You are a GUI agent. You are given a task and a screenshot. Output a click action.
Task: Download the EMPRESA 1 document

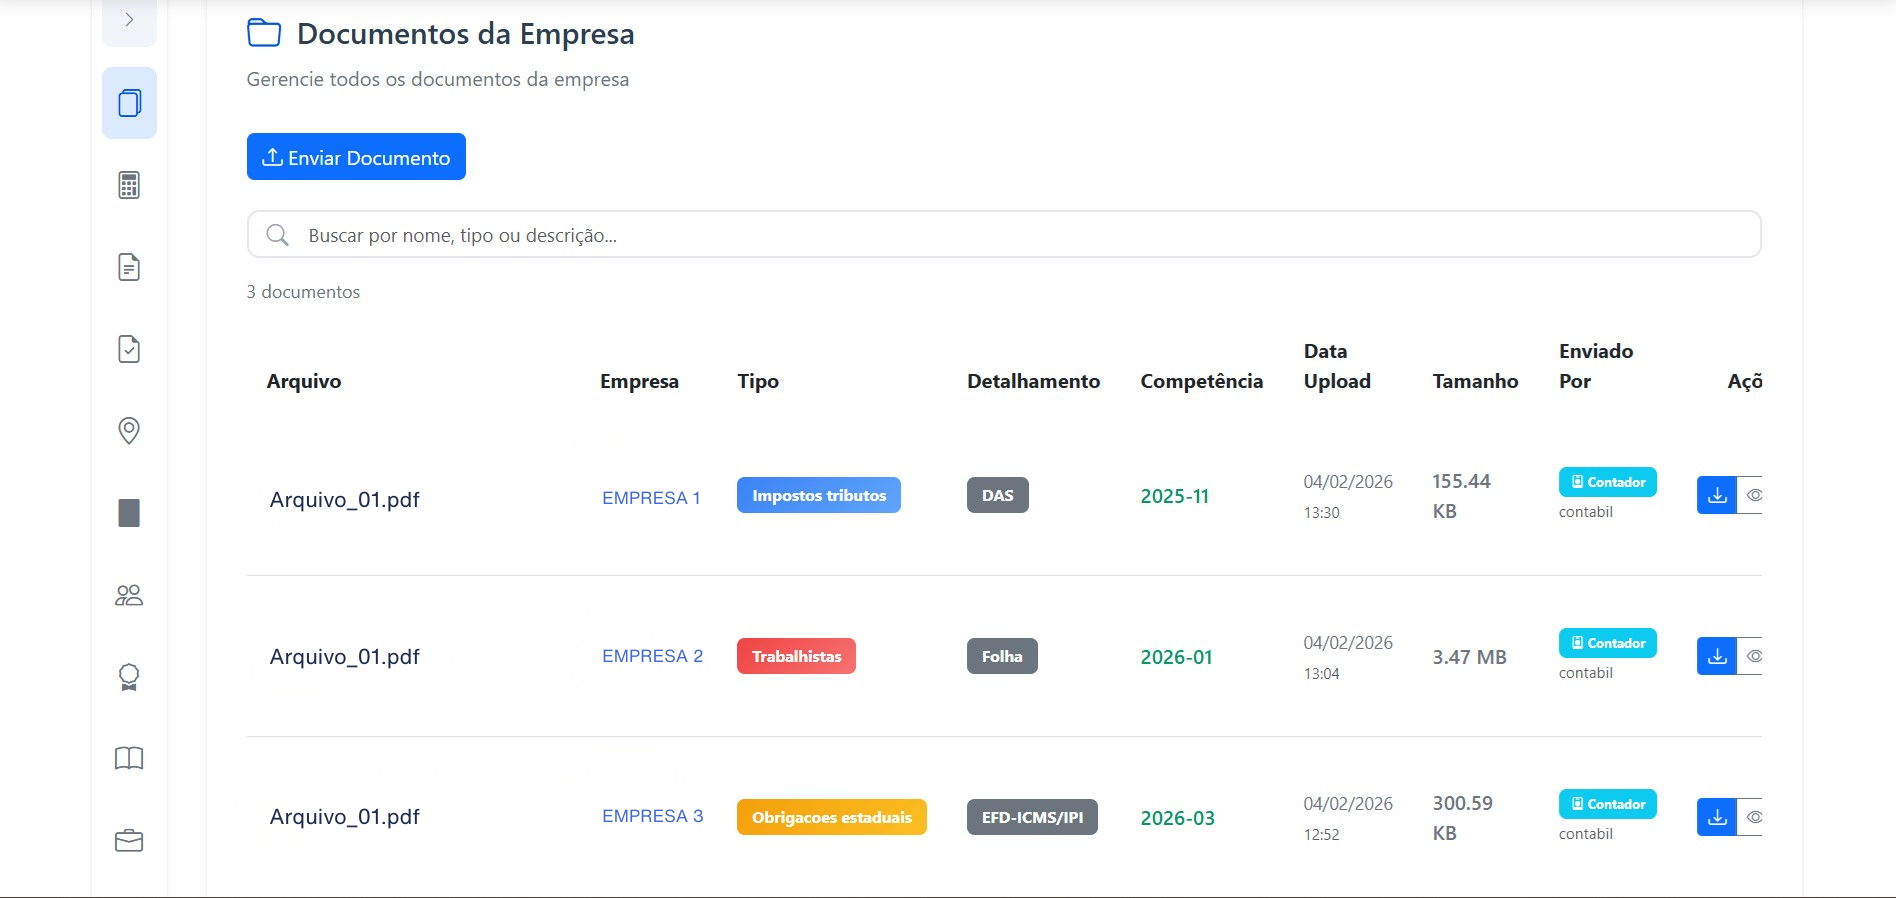coord(1716,496)
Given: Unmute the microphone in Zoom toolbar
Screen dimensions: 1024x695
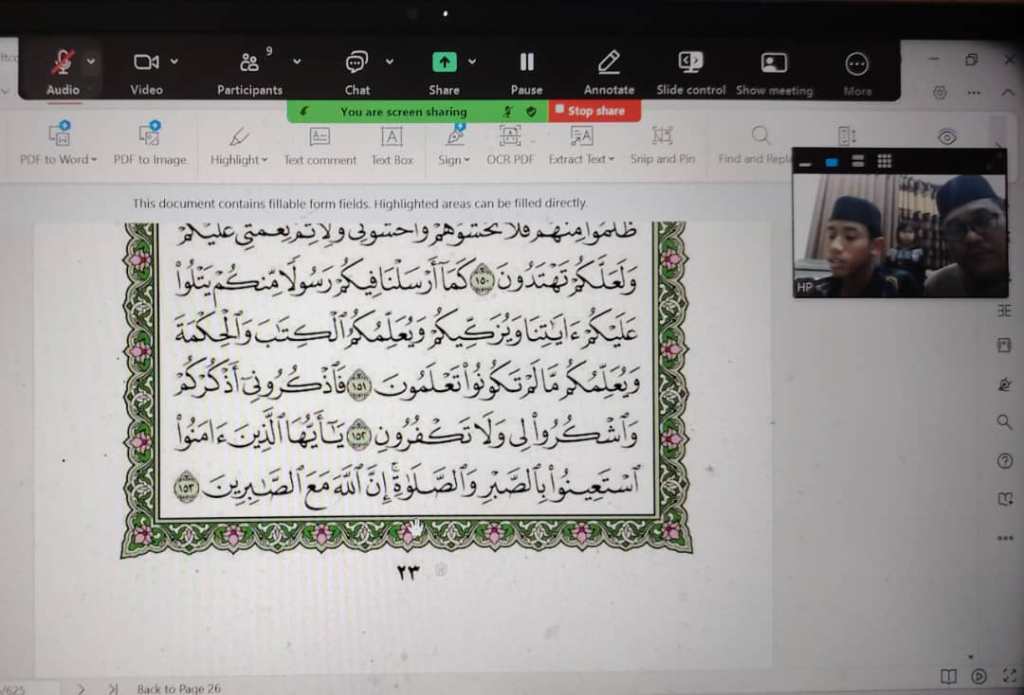Looking at the screenshot, I should pyautogui.click(x=63, y=64).
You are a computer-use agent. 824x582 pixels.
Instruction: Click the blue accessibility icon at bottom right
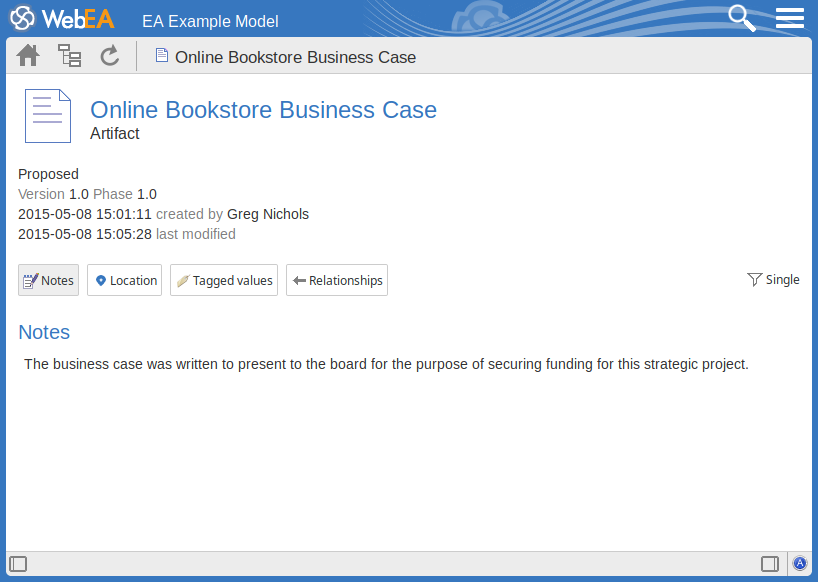(799, 563)
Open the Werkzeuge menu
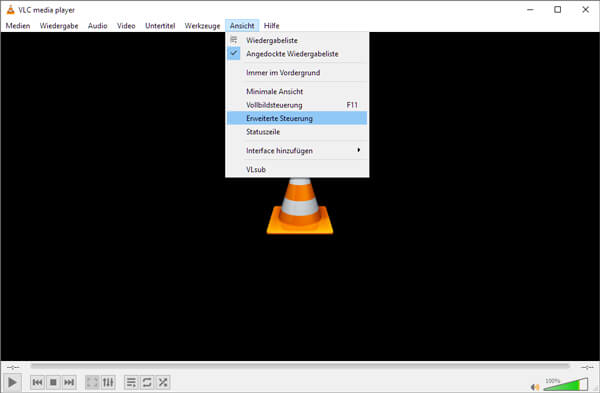Image resolution: width=600 pixels, height=393 pixels. (202, 26)
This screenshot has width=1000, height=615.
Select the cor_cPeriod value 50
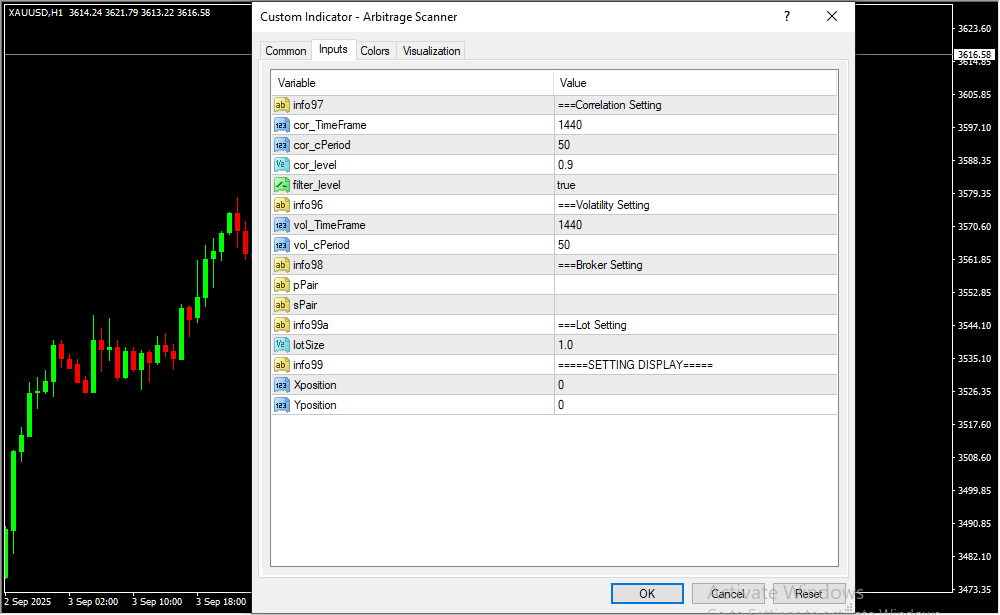click(694, 145)
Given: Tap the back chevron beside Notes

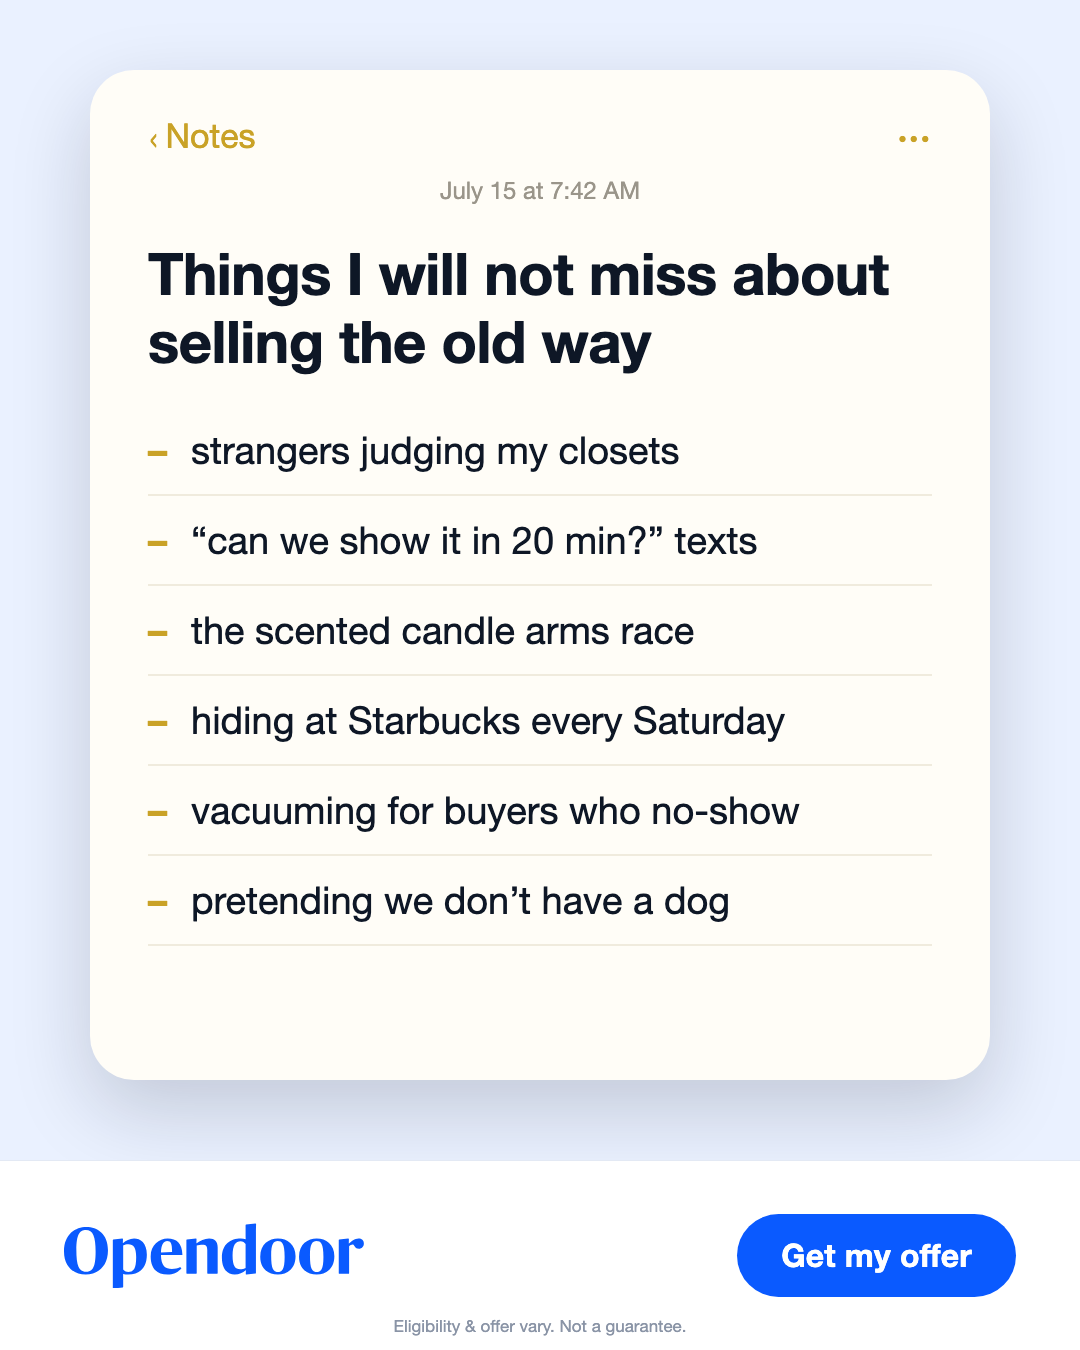Looking at the screenshot, I should pyautogui.click(x=154, y=139).
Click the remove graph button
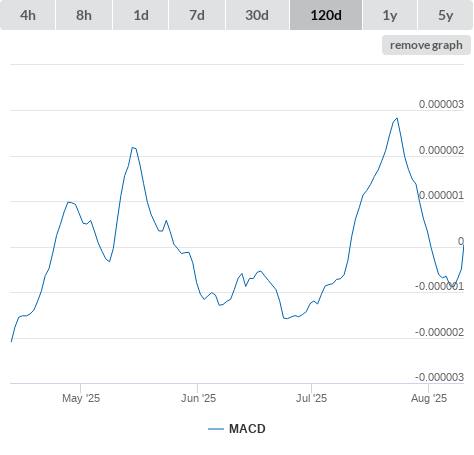 (426, 45)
★ ★ ★
(What you are asked to do) Please set down each line of the data above exactly as written, without the pictures.

(Solution below)
You are a GUI agent. You are given a task and a screenshot. Output a click action.
Task: Download the EMPRESA 1 document

coord(1716,496)
Given: Unmute the microphone in Zoom toolbar
Screen dimensions: 1024x695
Looking at the screenshot, I should pyautogui.click(x=63, y=64).
You are a computer-use agent. 824x582 pixels.
Instruction: Click the blue accessibility icon at bottom right
(799, 563)
Open the Werkzeuge menu
Image resolution: width=600 pixels, height=393 pixels. (202, 26)
This screenshot has width=1000, height=615.
Select the cor_cPeriod value 50
click(694, 145)
Given: Tap the back chevron beside Notes

Looking at the screenshot, I should pyautogui.click(x=154, y=139).
Click the remove graph button
 (426, 45)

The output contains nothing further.